Who is an issuer?
This is the entity that issues bonds and can be any legal entity within a group of companies. In contrast, if a group of company issues shares to investors, then the entity that issues the shares is the ultimate holding company. This is because the shares trading in the stock market represent the residual interest in all cash flows of that group of companies.
There are advantages to bond holders of having bonds issued by entities that are close to the operating cash flows:
- The bond holders have a clear view of the cash flows that directly underpin their contracted payments. It protects them by reducing the opportunity for cash flow to be diverted from them to other companies of the group.
- The bond contract is directly with the legal entity that generates the cash flows to pay the bond holders. If the issuer should get into financial difficulty, then the contract offers the bond holders better protection than if the contract were with a group entity.
An understanding of corporate structures is therefore crucial to credit analysis.
The credit quality of the issuer plays a major role in determining the coupon and maturity of the bond at the point of issue. For example, all other factors being the same, a sovereign issuer would be expected to receive better terms than a corporation.

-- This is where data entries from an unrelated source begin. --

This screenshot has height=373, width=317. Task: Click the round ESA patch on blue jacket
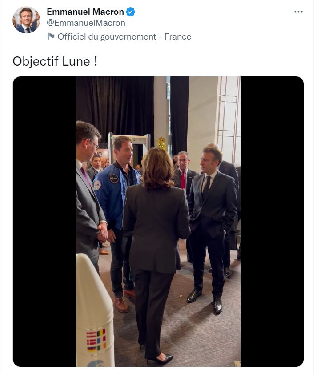point(114,178)
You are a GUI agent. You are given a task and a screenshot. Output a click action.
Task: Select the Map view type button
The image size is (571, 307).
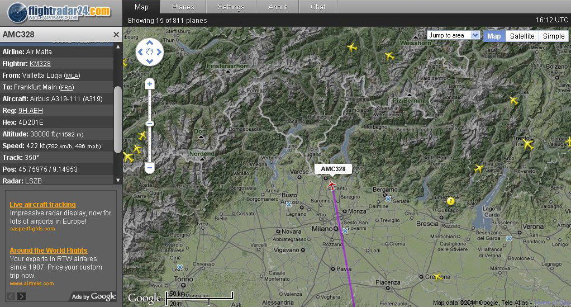[x=494, y=36]
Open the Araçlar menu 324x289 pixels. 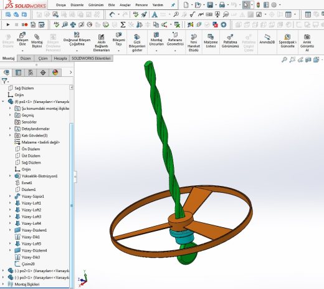point(125,5)
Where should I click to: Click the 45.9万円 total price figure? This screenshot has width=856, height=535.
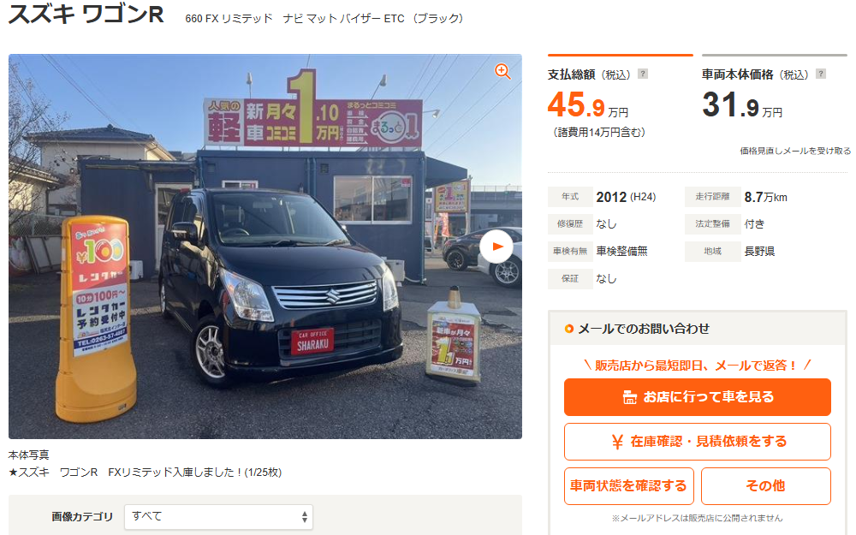coord(588,104)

This is principally because governments have the power to raise taxes to honour future commitments but corporations rely on generating profits that are more uncertain.
While the ability to pay is important, willingness to pay also plays a role in determining credit quality. For instance, although governments have the power to raise taxes it does not mean that they will do so just to pay bond holders, political considerations will also influence their decision and so politics will impact the sovereign issuers’ credit quality.